To tweak our model for better results, we also introduced two inference hyperparameters. First, we added a permanent positive confidence bias to the probability of the $KEEP tag, which is responsible for not changing the source token. Second, we added a sentence-level minimum error probability threshold for the output of the error detection layer, which increased precision by trading off recall. These hyperparameters were found by a random search method on BEA-2019 (dev), a standard GEC data set.
Results
Model quality
On the canonical evaluation data sets for the GEC task, we achieved state-of-the-art F-score results with a single model: an F0.5 of 65.3 on CoNLL-2014 (test) and an F0.5 of 72.4 on BEA-2019 (test). With an ensemble approach, where we simply averaged output probabilities from 3 single models, we can do even better, achieving F0.5 scores of 66.5 and 73.6 on those same respective data sets.
Inference speed
When we measured our GECToR model’s average inference time, we found that it is up to 10 times as fast as the state-of-the-art NMT-based systems.
GEC system | Time (sec) |
Transformer-NMT, beam size = 12 | 4.35 |
Transformer-NMT, beam size = 4 | 1.25 |
Transformer-NMT, beam size = 1 | 0.71 |
GECToR, 5 iterations | 0.40 |
GECToR, 1 iteration | 0.20 |
NMT-based approaches are usually autoregressive, meaning each predicted token relies on all previous tokens and corrections must be predicted one-by-one.
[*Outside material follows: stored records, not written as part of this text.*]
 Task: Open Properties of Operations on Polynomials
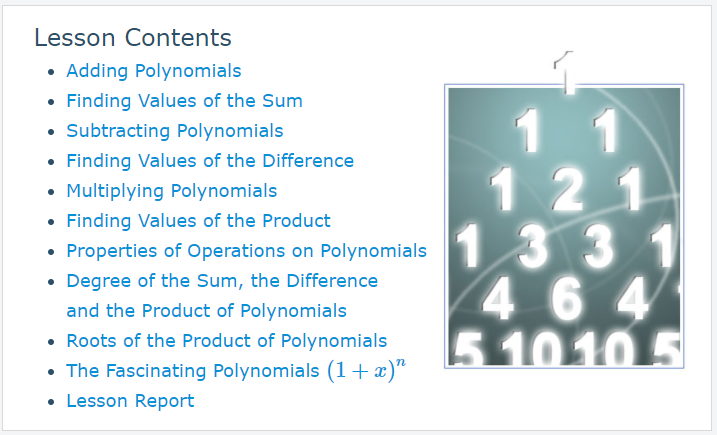click(x=246, y=251)
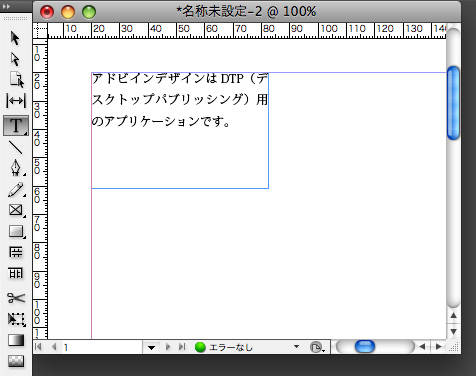
Task: Open the preflight エラーなし dropdown menu
Action: coord(296,347)

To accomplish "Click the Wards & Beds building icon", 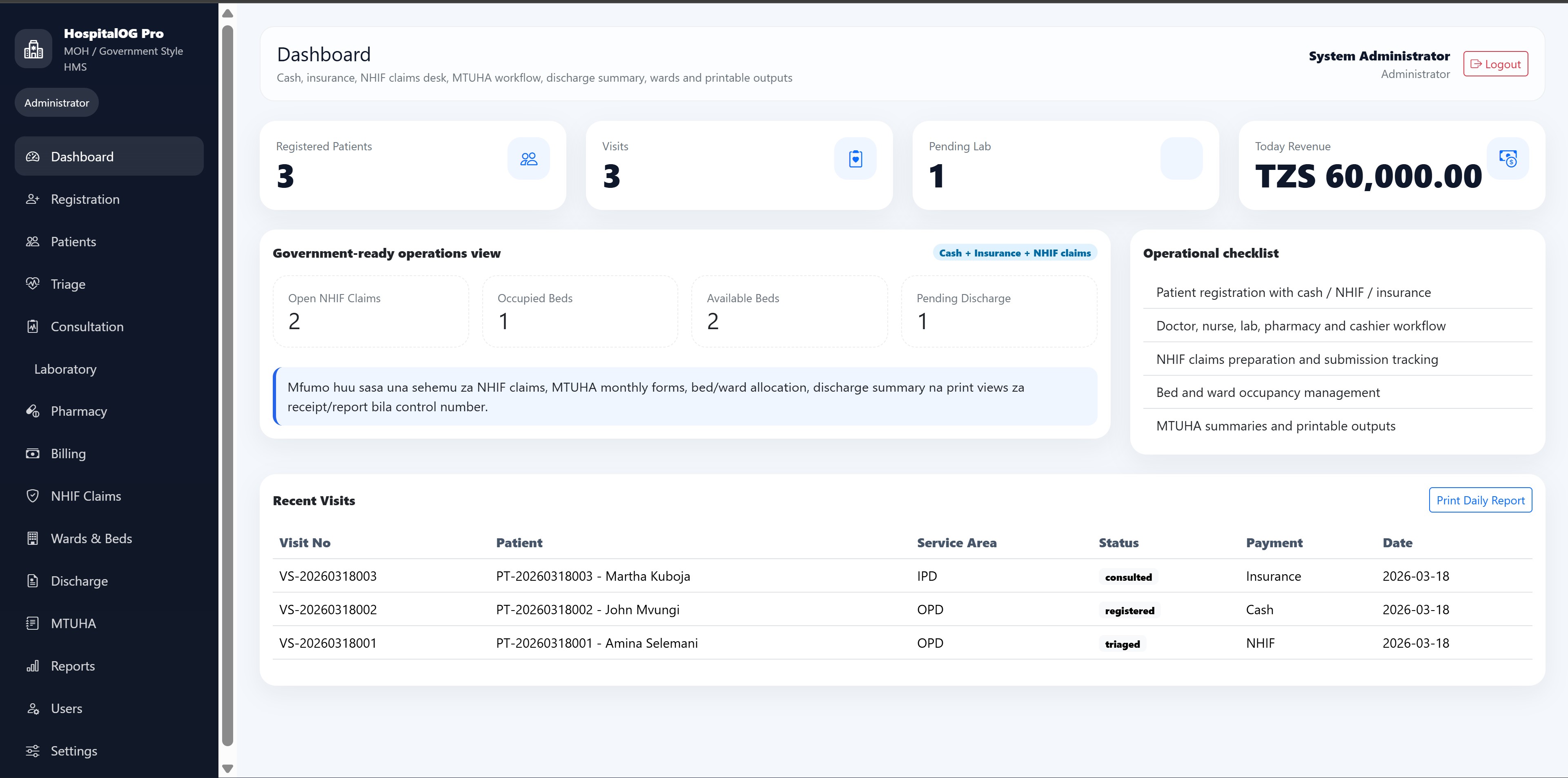I will pyautogui.click(x=33, y=538).
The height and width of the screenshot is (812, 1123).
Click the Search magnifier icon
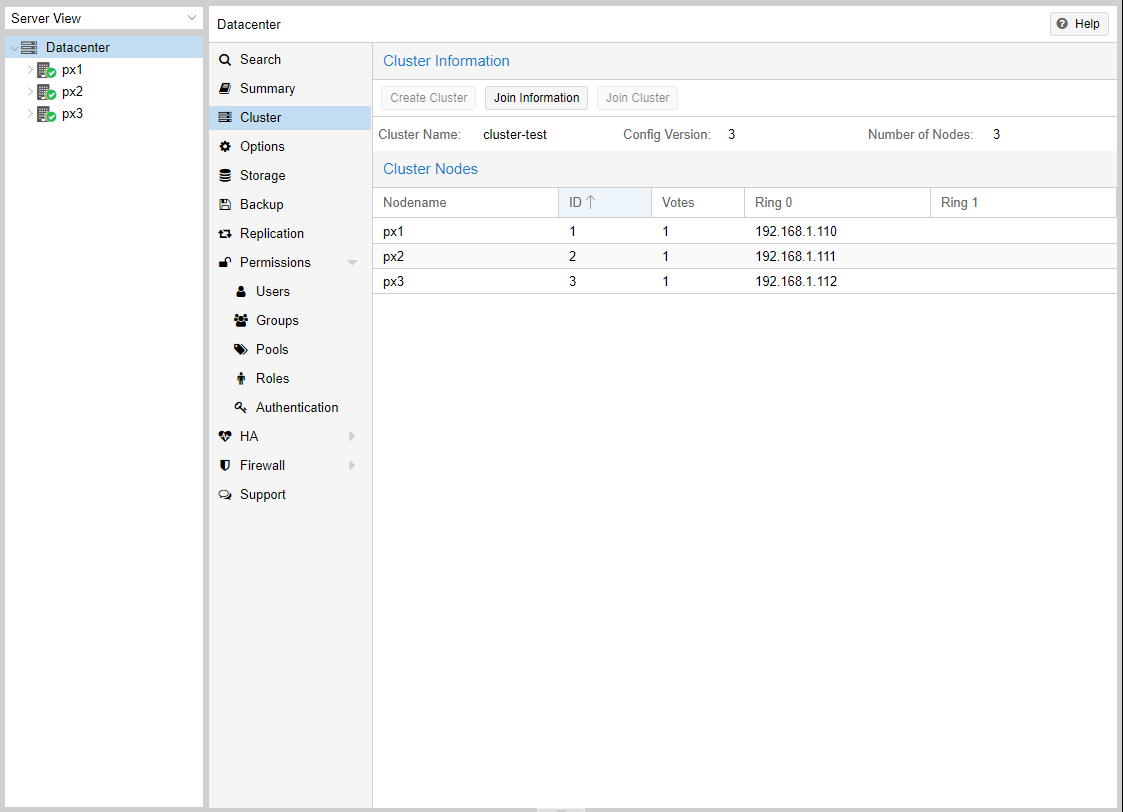[225, 60]
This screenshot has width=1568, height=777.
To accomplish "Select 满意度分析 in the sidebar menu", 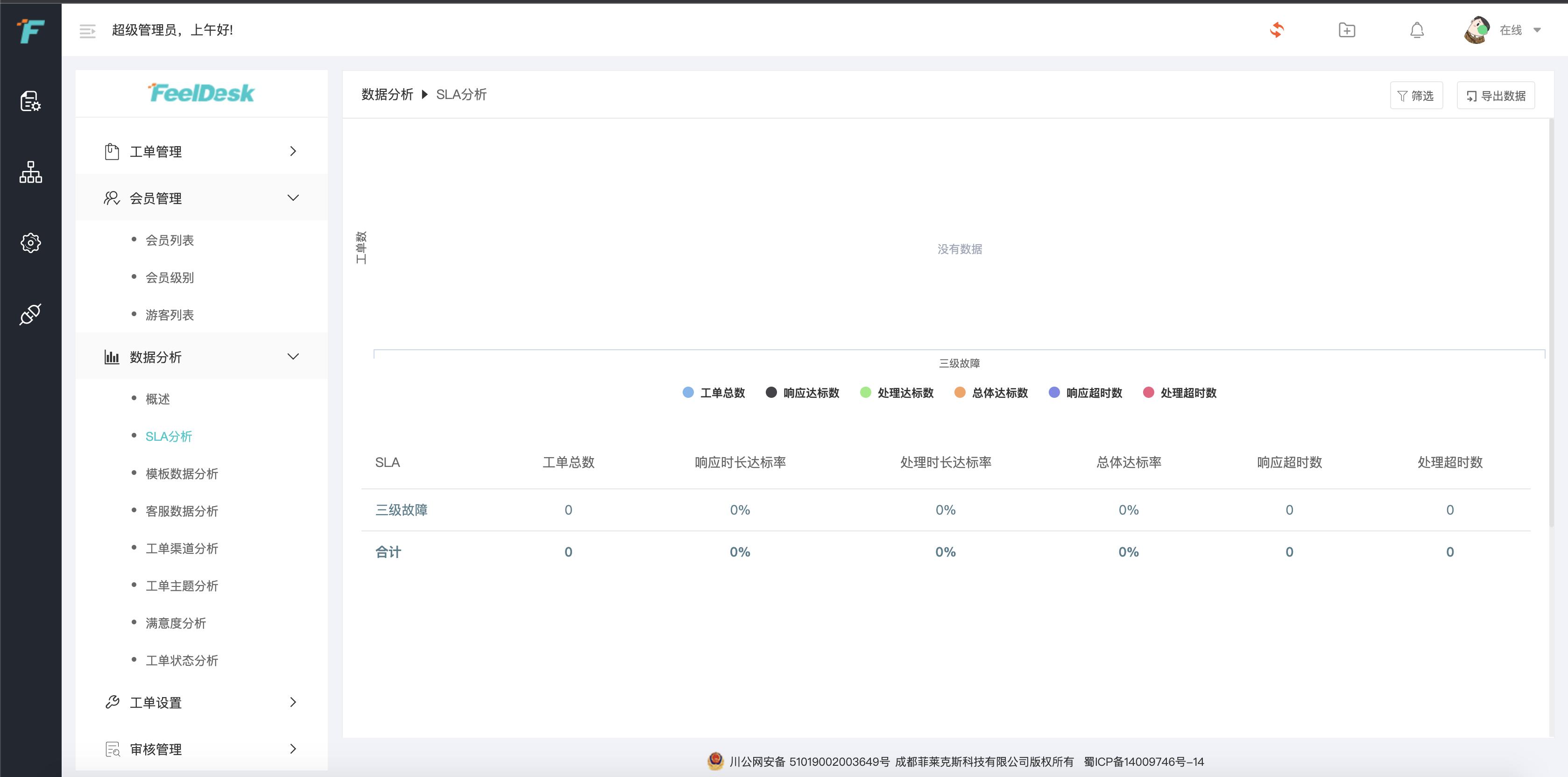I will [x=177, y=623].
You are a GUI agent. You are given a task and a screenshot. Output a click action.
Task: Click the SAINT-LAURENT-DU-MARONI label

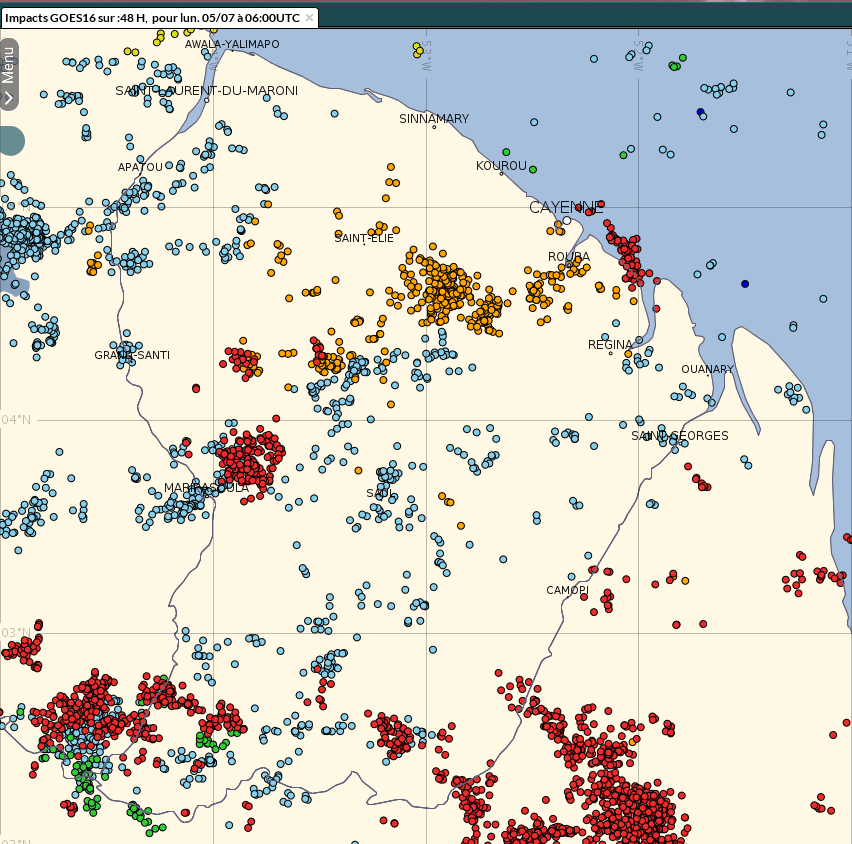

GECToR’s approach is non-autoregressive, with no dependencies between predictions. It’s naturally parallelizable and therefore runs many times faster.
Pushing the boundaries of GEC
This research shows that a faster, simpler, and more efficient GEC system can be developed by taking a road less traveled. Rather than following the trend (in this case, NMT-based GEC), it’s worth asking yourself whether you should try something radically different. There’s a chance you might fail—but an uncharted path could also lead you to interesting findings and better results.
NLP research is the backbone of everything we build at Grammarly. If you’re interested in joining our research team and helping millions of people around the world wherever they write, get in touch—we’re hiring!
Kostiantyn Omelianchuk presented this research at the 15th Workshop on Innovative Use of NLP for Building Educational Applications (co-located with ACL 2020), which took place on July 10, 2020. The accompanying research paper, “GECToR – Grammatical Error Correction: Tag, Not Rewrite,” written by Kostiantyn Omelianchuk, Vitaliy Atrasevych, Artem Chernodub, and Oleksandr Skurzhanskyi, will be published in the Proceedings of the 15th Workshop on Innovative Use of NLP for Building Educational Applications.